On her recent Used To EP, the Missoula singer/songwriter known as Wilma Laverne Miner establishes herself as a rising presence in the city’s scene. Her songs carry traces of country music’s languid lilt, but lean into indie pop sensibilities as well. Earworms abound throughout the project; highlight “True Grit” sounds a bit like the Alabama Shakes covering Roy Orbison. The end result is an infectious collection of slow burning gems that suggest WLM as a great support act for Angel Olsen’s next tour.
Vinyl LP, Cassette
The Bozeman quartet Panther Car have been honing their brand of impeccably detailed indie rock for the better part of a decade. Their 2020 LP Pomegranate is a high-water mark: it combines their penchant for Grizzly Bear-style harmonies with gritty arrangements to hypnotizing effect. “Cool Lies” encapsulates the band’s gift for shape-shifting compositions, sharp melodies, and angular guitars, while the snarling “Nonpareil” connects the dots to their former tourmates Bull Market.
Headed by Missoula’s Dusty Shriver and Justin Matousek, the prolific Powerplant relishes the chaos of spontaneity and improvisation.
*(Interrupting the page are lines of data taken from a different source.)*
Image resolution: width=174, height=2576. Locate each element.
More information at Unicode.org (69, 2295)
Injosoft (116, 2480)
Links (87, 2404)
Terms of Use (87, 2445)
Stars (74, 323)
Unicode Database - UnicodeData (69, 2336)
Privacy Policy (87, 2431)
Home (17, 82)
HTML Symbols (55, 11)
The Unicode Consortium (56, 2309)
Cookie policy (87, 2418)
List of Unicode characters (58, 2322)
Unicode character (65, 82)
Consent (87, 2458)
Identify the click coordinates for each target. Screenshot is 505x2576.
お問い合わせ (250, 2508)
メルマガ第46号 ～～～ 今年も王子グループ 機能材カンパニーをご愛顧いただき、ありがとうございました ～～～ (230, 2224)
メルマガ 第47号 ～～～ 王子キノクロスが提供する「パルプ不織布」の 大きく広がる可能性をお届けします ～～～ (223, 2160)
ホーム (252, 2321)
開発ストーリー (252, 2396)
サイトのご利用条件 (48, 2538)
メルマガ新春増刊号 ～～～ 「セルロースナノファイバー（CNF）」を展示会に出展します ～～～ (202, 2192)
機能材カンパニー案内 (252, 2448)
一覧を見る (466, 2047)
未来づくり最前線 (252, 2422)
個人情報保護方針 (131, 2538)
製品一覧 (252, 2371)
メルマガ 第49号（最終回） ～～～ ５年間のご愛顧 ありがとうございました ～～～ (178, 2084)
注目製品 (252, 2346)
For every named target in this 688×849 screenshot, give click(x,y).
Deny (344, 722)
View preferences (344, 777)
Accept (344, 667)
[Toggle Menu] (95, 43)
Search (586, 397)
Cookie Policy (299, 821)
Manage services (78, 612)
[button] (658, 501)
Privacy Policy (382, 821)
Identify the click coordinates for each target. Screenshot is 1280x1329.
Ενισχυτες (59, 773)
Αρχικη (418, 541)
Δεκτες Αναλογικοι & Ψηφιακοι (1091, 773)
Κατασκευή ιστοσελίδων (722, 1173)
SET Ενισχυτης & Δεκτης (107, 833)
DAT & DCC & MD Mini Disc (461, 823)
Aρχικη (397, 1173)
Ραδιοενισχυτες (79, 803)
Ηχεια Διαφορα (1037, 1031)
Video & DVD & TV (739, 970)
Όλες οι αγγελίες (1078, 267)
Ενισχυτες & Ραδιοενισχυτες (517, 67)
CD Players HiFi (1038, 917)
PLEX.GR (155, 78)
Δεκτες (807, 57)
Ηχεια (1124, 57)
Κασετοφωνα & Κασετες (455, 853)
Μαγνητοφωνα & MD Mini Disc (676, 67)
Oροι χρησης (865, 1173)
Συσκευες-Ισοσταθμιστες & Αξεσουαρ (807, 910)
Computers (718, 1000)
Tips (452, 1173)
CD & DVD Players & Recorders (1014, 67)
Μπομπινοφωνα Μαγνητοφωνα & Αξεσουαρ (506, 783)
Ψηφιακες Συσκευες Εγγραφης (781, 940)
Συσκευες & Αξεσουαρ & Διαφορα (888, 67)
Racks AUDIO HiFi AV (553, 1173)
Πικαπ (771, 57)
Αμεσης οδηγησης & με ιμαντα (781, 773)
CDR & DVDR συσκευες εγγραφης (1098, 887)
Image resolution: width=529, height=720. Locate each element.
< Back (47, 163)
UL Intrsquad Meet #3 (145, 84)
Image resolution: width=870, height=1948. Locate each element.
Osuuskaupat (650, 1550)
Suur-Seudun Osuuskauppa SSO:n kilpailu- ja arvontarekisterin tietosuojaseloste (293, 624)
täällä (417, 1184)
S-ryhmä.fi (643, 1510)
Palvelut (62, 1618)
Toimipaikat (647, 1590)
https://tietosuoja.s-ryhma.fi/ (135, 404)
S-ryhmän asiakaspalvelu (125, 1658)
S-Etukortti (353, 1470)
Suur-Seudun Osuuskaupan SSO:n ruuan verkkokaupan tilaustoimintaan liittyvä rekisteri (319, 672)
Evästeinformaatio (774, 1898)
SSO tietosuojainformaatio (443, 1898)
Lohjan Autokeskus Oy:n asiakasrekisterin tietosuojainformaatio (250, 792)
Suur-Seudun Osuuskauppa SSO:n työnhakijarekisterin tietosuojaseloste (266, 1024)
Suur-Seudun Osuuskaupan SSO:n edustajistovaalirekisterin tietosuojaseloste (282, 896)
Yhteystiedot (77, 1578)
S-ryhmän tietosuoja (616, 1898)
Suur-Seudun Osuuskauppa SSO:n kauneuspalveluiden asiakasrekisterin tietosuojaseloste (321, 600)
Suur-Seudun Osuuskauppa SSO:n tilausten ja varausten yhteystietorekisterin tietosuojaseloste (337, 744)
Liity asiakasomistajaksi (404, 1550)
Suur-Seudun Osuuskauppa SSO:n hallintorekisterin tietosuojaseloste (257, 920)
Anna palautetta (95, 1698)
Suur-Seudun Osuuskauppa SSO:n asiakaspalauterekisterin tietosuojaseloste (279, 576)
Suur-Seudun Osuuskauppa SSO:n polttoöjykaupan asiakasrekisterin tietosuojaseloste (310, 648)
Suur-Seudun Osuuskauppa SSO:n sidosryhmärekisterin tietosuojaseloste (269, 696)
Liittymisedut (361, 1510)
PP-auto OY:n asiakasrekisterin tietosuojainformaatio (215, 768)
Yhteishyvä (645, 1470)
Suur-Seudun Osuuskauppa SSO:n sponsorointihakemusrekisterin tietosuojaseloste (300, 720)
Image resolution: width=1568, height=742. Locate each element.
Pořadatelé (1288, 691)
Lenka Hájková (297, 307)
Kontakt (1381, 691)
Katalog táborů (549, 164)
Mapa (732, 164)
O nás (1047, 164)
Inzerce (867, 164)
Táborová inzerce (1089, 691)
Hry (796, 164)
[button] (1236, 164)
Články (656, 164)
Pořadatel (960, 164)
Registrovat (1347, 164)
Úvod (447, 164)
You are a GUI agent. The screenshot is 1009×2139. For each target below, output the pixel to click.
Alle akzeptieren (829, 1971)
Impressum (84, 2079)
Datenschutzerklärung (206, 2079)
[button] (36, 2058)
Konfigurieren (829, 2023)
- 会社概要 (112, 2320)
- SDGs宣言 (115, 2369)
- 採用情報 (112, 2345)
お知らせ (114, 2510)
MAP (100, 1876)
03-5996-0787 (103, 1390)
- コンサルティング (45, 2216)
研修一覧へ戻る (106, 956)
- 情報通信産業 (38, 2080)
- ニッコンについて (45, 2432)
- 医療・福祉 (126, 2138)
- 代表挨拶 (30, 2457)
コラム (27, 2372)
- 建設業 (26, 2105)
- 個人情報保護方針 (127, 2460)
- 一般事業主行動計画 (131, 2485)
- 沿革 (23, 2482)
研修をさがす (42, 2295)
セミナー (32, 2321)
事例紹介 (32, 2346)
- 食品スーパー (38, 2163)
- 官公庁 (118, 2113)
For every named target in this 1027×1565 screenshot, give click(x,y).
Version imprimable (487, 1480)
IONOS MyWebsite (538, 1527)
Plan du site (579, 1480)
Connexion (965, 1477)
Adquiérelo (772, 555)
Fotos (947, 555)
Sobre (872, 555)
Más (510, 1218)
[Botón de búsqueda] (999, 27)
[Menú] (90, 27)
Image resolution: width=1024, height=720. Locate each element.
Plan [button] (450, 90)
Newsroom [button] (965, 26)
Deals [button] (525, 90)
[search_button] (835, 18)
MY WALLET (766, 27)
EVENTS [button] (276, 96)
Their sprawling releases embrace elements of free jazz, noise, and garbled electronics; the 20-minute LI///aWC, which additionally features tortured screams from Jo Curtis, encapsulates their DGAF attitude and penchant for unabashed abrasiveness.
The Billings band Rookie Card describe themselves as “music for kids who hate Imagine Dragons,” which is, if not the most accurate analysis of their sound, a perfect encapsulation of their weird wit. The group has released several EPs of lo-fi punk and emo, with an added dose of tender, major-key guitars that compliment their shredded howls. “The Stars Are A Ploy For Us to Get Lost..,” from an EP that’s even more of a mouthful, perfectly captures their technical skill and chaotic energy.
Compact Disc (CD), Cassette
Mermaid Book Club certainly make a convincing argument that Missoula is full of scummy dudes. Fortunately for us, the tales of toxic male idiocy that fill their debut LP Relatable Content make great fodder for their wry pop songs. “Tire Rama,” for instance, features an ex who “shits his pants in Mexico.” Riding a Velvet Underground-style revv-up, “Tacos” centers on a ghosting jerk with the band’s trademark mix of humor and sensitivity.
Cassette, Compact Disc (CD)
Sumptuous and threaded through with arrangements indebted to jazz, Missoula’s Tormi strikes a bold contrast with some of their more abrasive peers. Much too intricate and cerebral to simply be labeled “chill” background music, their self-titled release is both gentle and hypnotizing, thanks in no small part to frontwoman Molly Buchanan’s balm of a voice, and Rob Cave’s warm bass lines.